Entries provided:

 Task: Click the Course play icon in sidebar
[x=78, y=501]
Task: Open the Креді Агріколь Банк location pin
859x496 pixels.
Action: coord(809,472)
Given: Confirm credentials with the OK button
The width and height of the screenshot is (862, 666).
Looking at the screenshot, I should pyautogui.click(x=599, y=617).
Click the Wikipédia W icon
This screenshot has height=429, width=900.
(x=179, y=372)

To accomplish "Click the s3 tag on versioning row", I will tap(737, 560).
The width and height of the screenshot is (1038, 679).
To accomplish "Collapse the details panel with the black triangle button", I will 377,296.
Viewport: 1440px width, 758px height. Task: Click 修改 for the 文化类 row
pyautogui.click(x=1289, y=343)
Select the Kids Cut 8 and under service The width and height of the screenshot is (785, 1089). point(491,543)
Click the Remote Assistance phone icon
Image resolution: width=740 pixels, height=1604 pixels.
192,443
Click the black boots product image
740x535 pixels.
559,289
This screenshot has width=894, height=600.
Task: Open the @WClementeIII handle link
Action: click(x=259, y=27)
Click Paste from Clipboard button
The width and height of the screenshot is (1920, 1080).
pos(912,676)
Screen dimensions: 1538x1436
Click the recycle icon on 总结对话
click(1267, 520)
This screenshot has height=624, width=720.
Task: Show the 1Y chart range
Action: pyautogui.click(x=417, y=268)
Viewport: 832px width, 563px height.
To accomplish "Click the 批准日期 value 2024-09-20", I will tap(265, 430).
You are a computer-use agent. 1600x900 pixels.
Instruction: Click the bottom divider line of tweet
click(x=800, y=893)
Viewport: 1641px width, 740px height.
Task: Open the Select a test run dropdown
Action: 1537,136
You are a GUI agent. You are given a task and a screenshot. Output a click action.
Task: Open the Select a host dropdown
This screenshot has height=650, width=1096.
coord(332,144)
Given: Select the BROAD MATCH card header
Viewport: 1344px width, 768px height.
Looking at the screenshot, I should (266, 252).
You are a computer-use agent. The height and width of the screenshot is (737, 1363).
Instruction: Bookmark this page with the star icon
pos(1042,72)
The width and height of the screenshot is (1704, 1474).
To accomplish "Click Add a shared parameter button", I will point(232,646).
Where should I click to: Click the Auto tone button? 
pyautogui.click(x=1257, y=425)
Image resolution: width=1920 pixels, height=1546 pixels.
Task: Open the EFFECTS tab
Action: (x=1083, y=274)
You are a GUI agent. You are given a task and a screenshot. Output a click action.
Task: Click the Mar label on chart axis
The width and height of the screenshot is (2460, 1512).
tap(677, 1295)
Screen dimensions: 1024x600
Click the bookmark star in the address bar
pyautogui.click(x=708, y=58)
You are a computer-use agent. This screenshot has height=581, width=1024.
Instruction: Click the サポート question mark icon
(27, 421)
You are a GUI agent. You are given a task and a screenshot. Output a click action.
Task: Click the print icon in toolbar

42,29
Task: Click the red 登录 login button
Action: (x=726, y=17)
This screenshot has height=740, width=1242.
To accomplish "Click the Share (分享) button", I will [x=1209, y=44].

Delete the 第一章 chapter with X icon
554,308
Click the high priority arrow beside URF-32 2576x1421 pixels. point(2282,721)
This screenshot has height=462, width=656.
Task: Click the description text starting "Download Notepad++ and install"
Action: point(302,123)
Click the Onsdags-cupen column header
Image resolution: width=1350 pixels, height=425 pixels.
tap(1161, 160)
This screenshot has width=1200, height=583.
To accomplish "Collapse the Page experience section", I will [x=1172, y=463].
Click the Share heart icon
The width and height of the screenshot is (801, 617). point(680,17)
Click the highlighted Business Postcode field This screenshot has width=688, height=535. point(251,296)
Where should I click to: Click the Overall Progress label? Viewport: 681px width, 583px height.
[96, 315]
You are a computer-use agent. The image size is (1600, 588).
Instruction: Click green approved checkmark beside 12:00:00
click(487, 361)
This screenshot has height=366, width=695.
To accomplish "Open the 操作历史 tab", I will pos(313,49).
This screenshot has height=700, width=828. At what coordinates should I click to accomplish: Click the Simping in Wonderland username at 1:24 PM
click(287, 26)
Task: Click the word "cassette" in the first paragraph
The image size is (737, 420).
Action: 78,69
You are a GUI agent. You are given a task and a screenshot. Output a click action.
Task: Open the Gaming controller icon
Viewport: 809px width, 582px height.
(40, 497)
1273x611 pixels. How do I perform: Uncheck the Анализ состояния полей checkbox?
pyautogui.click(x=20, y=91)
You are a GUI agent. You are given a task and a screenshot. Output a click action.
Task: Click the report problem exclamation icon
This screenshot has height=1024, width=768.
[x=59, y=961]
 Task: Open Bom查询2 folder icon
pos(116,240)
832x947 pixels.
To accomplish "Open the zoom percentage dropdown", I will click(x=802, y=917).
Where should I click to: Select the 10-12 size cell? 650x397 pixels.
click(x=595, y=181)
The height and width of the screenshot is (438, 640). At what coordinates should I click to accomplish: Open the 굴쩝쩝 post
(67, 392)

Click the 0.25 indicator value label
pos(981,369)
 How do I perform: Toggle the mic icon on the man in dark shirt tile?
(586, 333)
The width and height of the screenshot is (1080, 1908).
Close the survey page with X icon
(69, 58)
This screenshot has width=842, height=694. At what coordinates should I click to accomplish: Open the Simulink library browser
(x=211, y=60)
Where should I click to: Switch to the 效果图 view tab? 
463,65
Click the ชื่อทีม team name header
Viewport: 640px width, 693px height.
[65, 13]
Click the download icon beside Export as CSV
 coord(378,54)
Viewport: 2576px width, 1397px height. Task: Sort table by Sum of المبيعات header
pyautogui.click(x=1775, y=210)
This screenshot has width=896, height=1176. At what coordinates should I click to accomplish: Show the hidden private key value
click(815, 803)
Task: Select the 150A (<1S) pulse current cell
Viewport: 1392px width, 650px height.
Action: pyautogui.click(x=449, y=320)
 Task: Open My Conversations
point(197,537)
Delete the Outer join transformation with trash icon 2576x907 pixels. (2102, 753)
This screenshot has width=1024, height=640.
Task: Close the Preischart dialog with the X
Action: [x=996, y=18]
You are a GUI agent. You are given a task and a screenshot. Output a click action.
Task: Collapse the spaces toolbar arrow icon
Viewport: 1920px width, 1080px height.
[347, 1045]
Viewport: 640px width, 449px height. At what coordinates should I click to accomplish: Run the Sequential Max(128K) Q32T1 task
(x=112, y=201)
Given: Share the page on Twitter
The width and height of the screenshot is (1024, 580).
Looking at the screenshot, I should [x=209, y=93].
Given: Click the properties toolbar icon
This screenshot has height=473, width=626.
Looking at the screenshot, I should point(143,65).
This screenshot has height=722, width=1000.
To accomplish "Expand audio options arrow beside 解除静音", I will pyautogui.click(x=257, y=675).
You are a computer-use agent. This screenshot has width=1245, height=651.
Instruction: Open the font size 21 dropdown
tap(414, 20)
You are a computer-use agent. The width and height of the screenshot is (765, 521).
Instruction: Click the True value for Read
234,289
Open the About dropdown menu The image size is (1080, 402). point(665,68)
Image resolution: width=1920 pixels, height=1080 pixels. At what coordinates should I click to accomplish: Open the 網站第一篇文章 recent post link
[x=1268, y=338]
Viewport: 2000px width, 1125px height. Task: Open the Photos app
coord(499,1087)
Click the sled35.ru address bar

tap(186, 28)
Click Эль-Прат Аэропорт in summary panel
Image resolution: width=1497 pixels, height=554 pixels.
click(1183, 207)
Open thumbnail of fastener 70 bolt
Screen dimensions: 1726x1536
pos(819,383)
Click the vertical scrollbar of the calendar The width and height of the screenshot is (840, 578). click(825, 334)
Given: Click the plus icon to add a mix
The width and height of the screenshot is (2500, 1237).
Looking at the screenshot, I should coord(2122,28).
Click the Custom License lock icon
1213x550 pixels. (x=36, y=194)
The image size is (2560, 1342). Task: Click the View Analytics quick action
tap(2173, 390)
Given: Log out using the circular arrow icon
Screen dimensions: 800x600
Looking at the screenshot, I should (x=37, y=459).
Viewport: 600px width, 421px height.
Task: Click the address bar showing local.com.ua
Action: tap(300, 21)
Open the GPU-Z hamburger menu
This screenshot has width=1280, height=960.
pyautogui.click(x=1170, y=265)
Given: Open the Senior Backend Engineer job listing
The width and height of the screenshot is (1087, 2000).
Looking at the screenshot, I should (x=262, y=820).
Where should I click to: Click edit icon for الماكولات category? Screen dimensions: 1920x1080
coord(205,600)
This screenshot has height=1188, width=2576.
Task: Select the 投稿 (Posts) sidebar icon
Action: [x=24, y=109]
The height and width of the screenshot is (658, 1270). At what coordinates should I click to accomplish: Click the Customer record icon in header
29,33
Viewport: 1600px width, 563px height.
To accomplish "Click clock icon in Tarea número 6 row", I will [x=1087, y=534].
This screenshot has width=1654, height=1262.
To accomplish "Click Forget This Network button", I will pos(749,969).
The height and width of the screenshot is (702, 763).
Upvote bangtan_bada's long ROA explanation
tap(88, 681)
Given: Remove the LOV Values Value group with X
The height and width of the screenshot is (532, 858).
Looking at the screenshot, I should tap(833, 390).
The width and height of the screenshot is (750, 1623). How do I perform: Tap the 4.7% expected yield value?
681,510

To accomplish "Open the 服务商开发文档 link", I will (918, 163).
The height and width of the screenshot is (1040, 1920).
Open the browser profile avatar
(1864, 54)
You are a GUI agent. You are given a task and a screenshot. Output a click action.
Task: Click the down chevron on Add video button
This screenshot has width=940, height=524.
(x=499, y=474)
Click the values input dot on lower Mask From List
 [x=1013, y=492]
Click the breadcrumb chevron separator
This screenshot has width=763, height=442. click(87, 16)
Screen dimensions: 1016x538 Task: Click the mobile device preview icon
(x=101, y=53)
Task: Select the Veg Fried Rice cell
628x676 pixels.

Exercise description:
Collect every line in the records above that contains the string "Instruction" and copy each one in full.

Correct output:
Instruction: Click the bottom divider line of tweet
Instruction: Bookmark this page with the star icon
Instruction: Click the サポート question mark icon
Instruction: Click green approved checkmark beside 12:00:00
Instruction: Open the font size 21 dropdown
Instruction: Click the True value for Read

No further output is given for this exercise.